[SOLVED] Creating cluster, migration fails due to ssh errors

NewDude

Well-Known Member
Feb 24, 2018
72
6
48
Basically what the title says. When I try and migrate a test VM from the original node to the new one I get a status box with no content, and when I choose stop I get this:

2025-06-24 16:40:26 ERROR: migration aborted (duration 00:00:22): Can't connect to destination address using public key
TASK ERROR: migration aborted

Is it a reasonable approach to simply unjoin the new node from the cluster, and re-join? Or does it make more sense to try and resolve this manually?
 
I preformed some of the steps in this thread on a similar topic.

Basically, this:

Code:
log into pve1

cd .ssh
mv id_rsa id_rsa.old
mv id_rsa.pub id_rsa.pub.old
mv config config.old

log into pve2

cd .ssh
mv id_rsa id_rsa.old
mv id_rsa.pub id_rsa.pub.old
mv config config.old
pvecm updatecerts

back into pve1
pvecm updatecerts

Afterward if I changed the network for migrations from my 10G link to my 1G link migrations work.

When I checked updates on the original node I recognized what might have been the problem:

1750804265088.png

So those files were updated after the initial tweaks to certs. I'll retry the same process of creating ssh keys and running pvecm updatecerts on each node and see if that works.
 
Last edited:
No joy. Went through recreating the certs again, and running pvm updatecerts on both machines and it is still in a state where it will migrate using the slower network, but not the faster network.

When I try I get


> 2025-06-24 19:47:38 # /usr/bin/ssh -e none -o 'BatchMode=yes' -o 'HostKeyAlias=pve' -o 'UserKnownHostsFile=/etc/pve/nodes/pve/ssh_known_hosts' -o 'GlobalKnownHostsFile=none' root@10Gnet/bin/true
> 2025-06-24 19:47:38 ERROR: migration aborted (duration 00:00:03): Can't connect to destination address using public key

So it works, but not the way I'd like.

Additional information:

Both interfaces are set up redundantly, so there's a bond, and the bridge sits on top of that bridge.

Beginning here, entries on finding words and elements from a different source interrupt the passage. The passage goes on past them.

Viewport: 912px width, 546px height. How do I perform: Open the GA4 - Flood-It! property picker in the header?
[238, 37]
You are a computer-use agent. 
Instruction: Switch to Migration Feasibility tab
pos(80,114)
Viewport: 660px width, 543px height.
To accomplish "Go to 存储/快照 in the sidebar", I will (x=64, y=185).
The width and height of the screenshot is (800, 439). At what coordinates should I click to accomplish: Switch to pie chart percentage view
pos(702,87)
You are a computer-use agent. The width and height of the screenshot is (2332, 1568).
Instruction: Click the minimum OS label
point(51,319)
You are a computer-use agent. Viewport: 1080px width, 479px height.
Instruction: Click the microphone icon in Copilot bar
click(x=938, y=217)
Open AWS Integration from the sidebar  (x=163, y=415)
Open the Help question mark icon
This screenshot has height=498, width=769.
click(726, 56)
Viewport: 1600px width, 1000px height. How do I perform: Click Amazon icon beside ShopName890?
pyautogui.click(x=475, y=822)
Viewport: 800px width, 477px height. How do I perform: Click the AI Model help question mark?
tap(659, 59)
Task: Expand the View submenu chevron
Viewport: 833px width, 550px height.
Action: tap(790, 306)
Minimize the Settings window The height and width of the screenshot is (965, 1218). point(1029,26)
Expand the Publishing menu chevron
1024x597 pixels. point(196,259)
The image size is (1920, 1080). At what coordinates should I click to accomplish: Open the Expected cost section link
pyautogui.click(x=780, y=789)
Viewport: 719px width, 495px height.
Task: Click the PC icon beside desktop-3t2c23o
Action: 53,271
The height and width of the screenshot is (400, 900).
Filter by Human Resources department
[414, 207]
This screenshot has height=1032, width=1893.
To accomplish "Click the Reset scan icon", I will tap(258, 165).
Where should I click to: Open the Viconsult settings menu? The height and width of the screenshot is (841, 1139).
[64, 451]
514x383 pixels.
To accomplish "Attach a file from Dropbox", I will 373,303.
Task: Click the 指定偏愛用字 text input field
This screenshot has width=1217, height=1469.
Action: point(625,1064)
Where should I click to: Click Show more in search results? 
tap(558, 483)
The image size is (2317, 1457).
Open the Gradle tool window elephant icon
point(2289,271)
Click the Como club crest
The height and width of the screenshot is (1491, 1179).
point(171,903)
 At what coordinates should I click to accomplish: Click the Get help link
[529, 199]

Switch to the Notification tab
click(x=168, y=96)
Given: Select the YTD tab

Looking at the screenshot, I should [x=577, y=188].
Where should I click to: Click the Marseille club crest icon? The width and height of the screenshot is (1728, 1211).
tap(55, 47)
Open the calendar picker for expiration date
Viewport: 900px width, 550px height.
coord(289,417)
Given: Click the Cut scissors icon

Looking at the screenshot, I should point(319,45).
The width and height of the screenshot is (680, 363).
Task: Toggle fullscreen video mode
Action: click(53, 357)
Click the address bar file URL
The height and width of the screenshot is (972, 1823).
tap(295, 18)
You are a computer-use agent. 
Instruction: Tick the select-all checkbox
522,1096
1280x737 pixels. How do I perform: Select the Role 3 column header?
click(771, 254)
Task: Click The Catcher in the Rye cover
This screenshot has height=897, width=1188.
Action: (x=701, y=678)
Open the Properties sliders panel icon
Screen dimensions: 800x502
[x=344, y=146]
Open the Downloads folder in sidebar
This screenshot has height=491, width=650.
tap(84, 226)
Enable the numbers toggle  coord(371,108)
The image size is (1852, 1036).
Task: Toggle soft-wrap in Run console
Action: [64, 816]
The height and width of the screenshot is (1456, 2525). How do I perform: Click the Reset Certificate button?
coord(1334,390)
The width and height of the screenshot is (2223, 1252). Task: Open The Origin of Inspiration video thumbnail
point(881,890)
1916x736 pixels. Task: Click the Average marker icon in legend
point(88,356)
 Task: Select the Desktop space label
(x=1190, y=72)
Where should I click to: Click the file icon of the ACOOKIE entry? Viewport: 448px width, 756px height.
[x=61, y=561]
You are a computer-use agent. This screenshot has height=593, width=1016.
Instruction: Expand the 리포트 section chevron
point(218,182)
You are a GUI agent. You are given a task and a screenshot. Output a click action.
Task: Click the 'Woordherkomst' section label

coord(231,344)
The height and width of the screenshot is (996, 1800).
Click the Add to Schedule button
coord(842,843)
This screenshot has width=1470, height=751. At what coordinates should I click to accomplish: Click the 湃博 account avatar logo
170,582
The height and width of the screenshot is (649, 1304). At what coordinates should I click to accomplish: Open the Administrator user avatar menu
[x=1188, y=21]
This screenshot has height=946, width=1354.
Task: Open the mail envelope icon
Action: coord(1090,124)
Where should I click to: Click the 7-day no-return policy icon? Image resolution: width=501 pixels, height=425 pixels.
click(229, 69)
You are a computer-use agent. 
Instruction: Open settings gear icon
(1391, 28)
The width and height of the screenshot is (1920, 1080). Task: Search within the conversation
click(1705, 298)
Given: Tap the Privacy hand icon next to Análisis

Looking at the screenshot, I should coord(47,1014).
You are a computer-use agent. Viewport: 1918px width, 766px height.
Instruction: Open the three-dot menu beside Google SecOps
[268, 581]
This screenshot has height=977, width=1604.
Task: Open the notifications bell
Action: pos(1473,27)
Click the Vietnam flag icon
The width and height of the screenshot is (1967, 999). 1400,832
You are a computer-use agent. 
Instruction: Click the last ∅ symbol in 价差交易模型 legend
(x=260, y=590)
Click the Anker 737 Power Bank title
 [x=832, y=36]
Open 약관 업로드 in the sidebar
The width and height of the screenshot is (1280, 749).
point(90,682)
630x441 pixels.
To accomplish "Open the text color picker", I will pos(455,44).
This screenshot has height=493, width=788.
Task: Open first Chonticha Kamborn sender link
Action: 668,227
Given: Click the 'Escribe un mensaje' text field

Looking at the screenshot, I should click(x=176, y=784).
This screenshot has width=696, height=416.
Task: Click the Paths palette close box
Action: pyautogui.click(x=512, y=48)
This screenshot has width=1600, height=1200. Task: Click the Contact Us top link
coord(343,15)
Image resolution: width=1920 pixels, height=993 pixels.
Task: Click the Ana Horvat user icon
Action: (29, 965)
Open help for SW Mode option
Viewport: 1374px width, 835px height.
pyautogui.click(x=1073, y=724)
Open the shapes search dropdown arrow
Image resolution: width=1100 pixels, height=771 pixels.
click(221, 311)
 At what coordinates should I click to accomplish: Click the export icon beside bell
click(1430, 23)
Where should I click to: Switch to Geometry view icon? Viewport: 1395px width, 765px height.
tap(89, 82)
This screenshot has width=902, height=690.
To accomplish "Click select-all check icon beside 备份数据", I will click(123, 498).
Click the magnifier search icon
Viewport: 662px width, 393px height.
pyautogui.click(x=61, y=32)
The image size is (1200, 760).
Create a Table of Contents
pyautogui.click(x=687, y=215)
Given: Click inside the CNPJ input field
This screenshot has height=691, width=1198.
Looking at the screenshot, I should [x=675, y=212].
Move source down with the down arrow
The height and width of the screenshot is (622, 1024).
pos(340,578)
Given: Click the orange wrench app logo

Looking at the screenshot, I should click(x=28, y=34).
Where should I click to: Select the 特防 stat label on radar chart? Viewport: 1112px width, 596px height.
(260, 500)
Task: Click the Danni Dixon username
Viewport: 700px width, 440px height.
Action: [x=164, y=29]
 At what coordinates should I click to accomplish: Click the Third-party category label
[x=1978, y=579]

And when I configured the cluster, instead of just indicating the management bond as the cluster management interface, I went ahead and threw the 10G interface in there as a backup as well.

Maybe that additional bit of complexity screwed something up.
 
Last edited:
Resolved this - the MTU setting of 9000 on the 10G link was causing ssh to time out.